+++ Provided text +++
Starting out as a Data Engineer, I remember the moment I first tackled a complex SQL query. It felt like trying to solve a puzzle with missing pieces. But once I got the hang of it, the satisfaction of seeing everything click into place was incredible.
SQL, as I soon learned, is much more than just a technical skill — it’s the foundation of working with data effectively.
In a moment, I’ll walk you through the key SQL concepts every Data Engineer should know. From basic commands to advanced techniques, I’ll break down each topic with clear examples.
Whether you’re just starting out or looking to refresh your skills, this guide will help you understand how to use SQL to manage and analyze data like a pro.
1. Data Definition Language (DDL)
DDL commands are used to define and manage database objects such as tables, indexes, and schemas.
Create: Used to create a new table.
CREATE TABLE Employees (
EmployeeID INT PRIMARY KEY,
FirstName VARCHAR(50),
LastName VARCHAR(50),
HireDate DATE
);
Alter: Modifies an existing table’s structure.
ALTER TABLE Employees ADD COLUMN Email VARCHAR(100);
Drop: Deletes an entire table.
DROP TABLE Employees;
2. Data Manipulation Language (DML)
DML commands are used to manipulate data within existing database objects.
Select: Retrieves data from a table.
SELECT FirstName, LastName FROM Employees WHERE HireDate > '2023-01-01';
Insert: Adds a new row to a table.
INSERT INTO Employees (EmployeeID, FirstName, LastName, HireDate)
VALUES (1, 'John', 'Nnamdi', '2024-08-01');
Update: Modifies existing data.
UPDATE Employees SET Email = 'john.nnamdi@kreg.com' WHERE EmployeeID = 1;
Delete: Removes data from a table.
DELETE FROM Employees WHERE EmployeeID = 1;
3. Joins
Joins are used to combine data from two or more tables based on a related column.
Inner Join: Returns rows with matching values in both tables.
SELECT Employees.FirstName, Departments.DepartmentName
FROM Employees
INNER JOIN Departments ON Employees.DepartmentID = Departments.DepartmentID;
Left Join: Returns all rows from the left table and matching rows from the right table.
SELECT Employees.FirstName, Departments.DepartmentName
FROM Employees
LEFT JOIN Departments ON Employees.DepartmentID = Departments.DepartmentID;
Right Join: Returns all rows from the right table and matching rows from the left table.
+++ Information given +++
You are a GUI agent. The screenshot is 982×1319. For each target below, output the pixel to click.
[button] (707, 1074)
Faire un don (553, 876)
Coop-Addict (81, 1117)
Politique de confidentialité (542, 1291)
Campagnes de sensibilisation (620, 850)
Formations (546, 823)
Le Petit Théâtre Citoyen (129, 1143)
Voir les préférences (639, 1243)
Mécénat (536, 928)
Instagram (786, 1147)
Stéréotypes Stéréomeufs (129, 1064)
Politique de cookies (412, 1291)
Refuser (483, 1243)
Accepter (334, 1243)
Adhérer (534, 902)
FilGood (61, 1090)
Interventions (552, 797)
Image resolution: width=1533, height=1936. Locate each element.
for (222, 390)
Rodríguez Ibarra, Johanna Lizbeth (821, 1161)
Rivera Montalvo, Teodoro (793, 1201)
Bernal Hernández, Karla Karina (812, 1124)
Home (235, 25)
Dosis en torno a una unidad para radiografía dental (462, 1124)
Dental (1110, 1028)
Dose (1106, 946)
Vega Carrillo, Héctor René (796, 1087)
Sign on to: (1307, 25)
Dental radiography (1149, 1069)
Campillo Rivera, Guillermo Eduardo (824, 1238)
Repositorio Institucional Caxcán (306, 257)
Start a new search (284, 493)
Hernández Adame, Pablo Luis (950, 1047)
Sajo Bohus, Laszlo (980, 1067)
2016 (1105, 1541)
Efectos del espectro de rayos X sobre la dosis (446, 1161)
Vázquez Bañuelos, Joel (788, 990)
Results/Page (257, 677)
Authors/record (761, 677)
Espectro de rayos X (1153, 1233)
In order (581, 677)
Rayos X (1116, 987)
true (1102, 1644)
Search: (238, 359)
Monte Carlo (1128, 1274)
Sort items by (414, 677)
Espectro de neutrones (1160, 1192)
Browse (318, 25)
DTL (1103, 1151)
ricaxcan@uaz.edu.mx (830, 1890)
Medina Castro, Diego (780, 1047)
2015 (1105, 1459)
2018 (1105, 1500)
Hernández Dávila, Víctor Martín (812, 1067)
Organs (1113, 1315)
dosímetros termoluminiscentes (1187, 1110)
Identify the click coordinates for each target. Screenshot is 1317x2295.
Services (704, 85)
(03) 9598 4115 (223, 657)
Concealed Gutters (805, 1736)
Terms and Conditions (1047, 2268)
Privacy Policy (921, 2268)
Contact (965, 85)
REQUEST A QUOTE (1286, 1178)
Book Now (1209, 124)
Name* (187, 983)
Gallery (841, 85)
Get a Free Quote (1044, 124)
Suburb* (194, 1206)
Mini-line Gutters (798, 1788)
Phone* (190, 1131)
+++
- _The exercise_
Rewrite the portion of the SQL guide that opens with the words containing "SQL, as I soon" and closes with "indexes, and schemas.", putting "article" wherever "guide" appears. The listing has no connection to the SQL guide.

- _In response_
SQL, as I soon learned, is much more than just a technical skill — it’s the foundation of working with data effectively.
In a moment, I’ll walk you through the key SQL concepts every Data Engineer should know. From basic commands to advanced techniques, I’ll break down each topic with clear examples.
Whether you’re just starting out or looking to refresh your skills, this article will help you understand how to use SQL to manage and analyze data like a pro.
1. Data Definition Language (DDL)
DDL commands are used to define and manage database objects such as tables, indexes, and schemas.